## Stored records
- Opening Delimiter -

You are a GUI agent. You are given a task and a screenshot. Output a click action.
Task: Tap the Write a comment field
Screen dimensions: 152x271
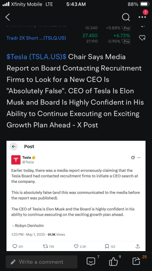click(41, 262)
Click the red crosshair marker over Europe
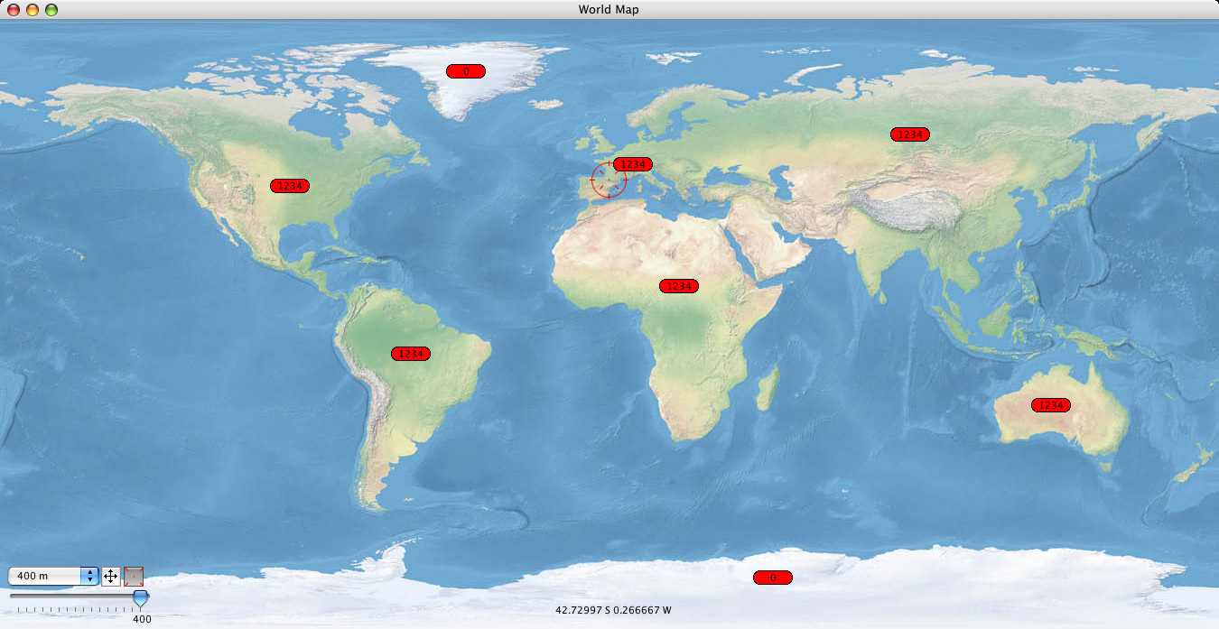This screenshot has width=1219, height=629. pos(608,180)
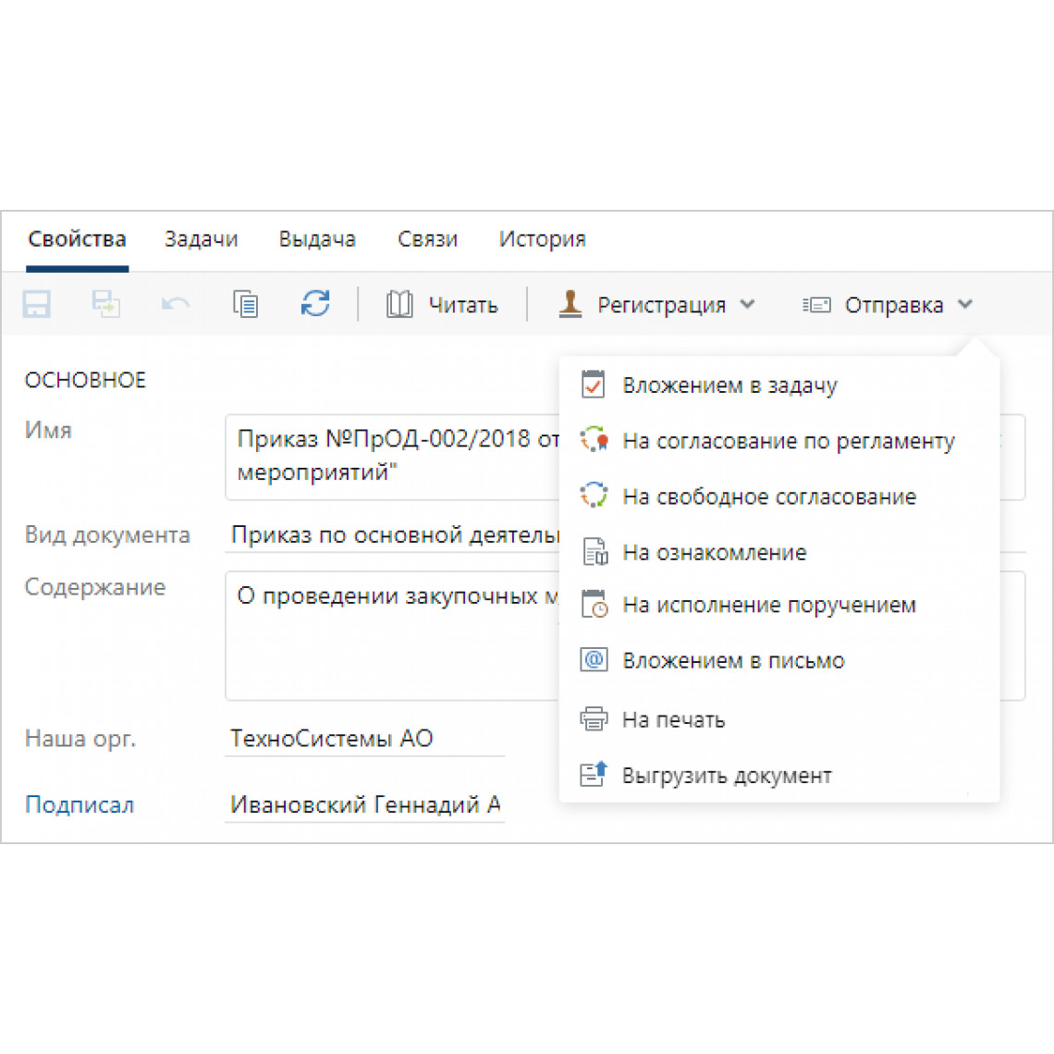Click the copy document icon in toolbar
Viewport: 1054px width, 1054px height.
(245, 304)
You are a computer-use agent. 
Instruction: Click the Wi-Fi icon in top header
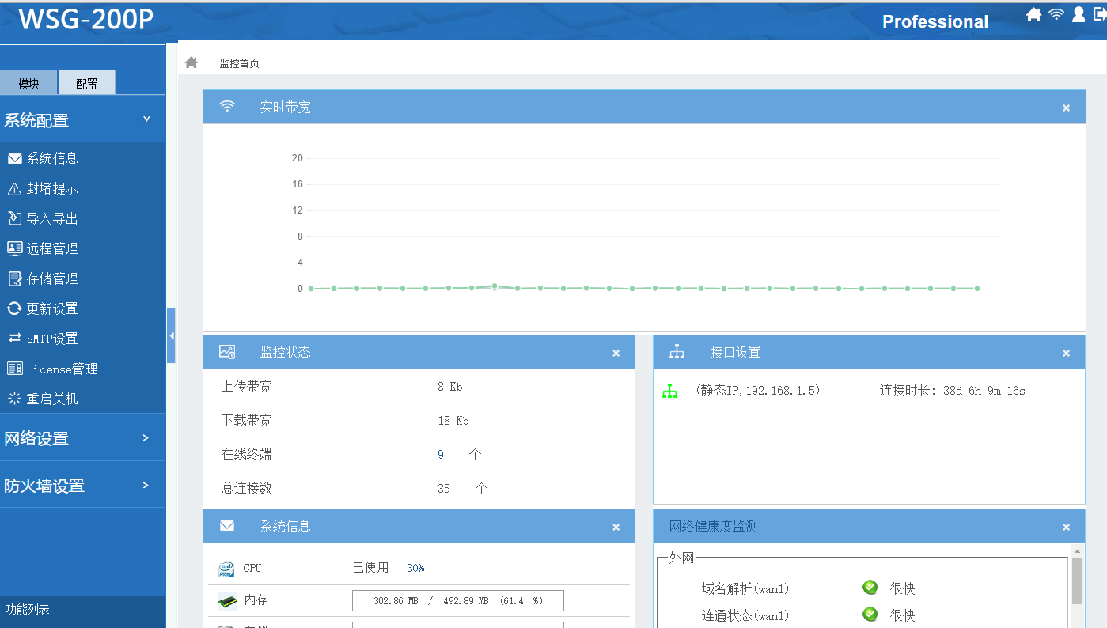[1056, 14]
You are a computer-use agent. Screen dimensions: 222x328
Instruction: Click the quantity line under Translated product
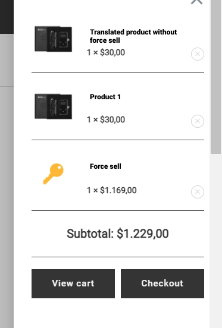click(x=106, y=52)
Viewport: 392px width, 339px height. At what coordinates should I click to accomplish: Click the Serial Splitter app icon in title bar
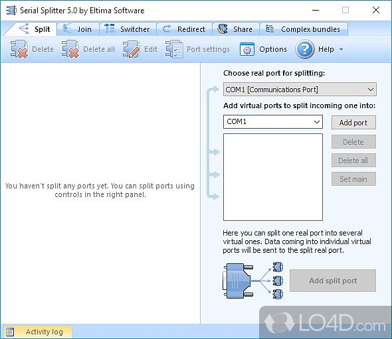pyautogui.click(x=11, y=10)
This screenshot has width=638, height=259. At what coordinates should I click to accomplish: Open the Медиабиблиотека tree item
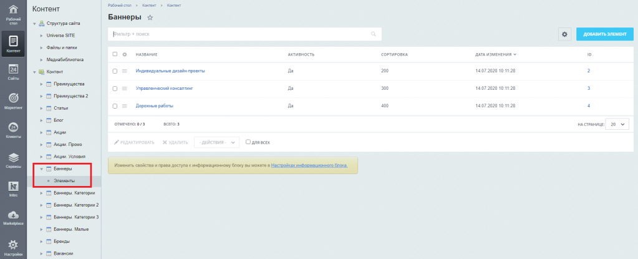pos(65,59)
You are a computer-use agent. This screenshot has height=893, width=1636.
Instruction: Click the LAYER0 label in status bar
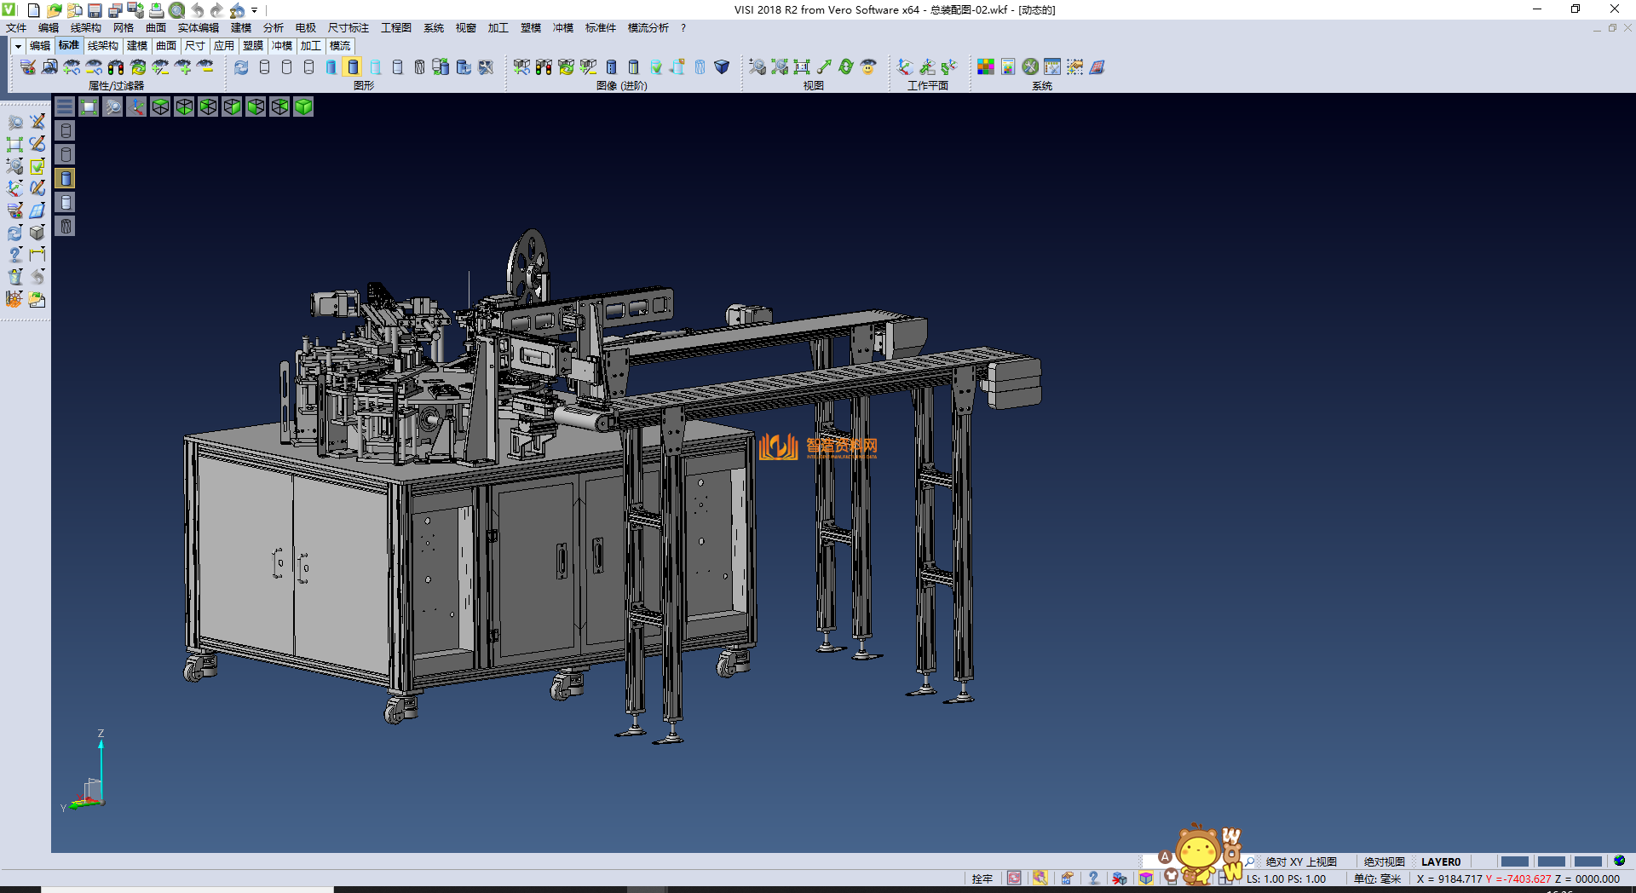[x=1440, y=861]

- Closing Delimiter -

## DIRECTIONS
Please print the entries shown above again, exactly, and skip the pictures.

## TASK OUTPUT
You are a GUI agent. You are given a task and a screenshot. Output a click action.
Task: Tap the Write a comment field
Screen dimensions: 152x271
click(41, 262)
Click the red crosshair marker over Europe
This screenshot has width=1219, height=629. pos(608,180)
Click the copy document icon in toolbar
Viewport: 1054px width, 1054px height.
(245, 304)
You are a computer-use agent. 
Instruction: Click the Wi-Fi icon in top header
[1056, 14]
You are a computer-use agent. Screen dimensions: 222x328
Instruction: Click the quantity line under Translated product
click(x=106, y=52)
Viewport: 392px width, 339px height. At what coordinates should I click to accomplish: Click the Serial Splitter app icon in title bar
pyautogui.click(x=11, y=10)
This screenshot has width=638, height=259. At what coordinates should I click to accomplish: Open the Медиабиблиотека tree item
pos(65,59)
You are a computer-use agent. This screenshot has height=893, width=1636.
Instruction: Click the LAYER0 label in status bar
[x=1440, y=861]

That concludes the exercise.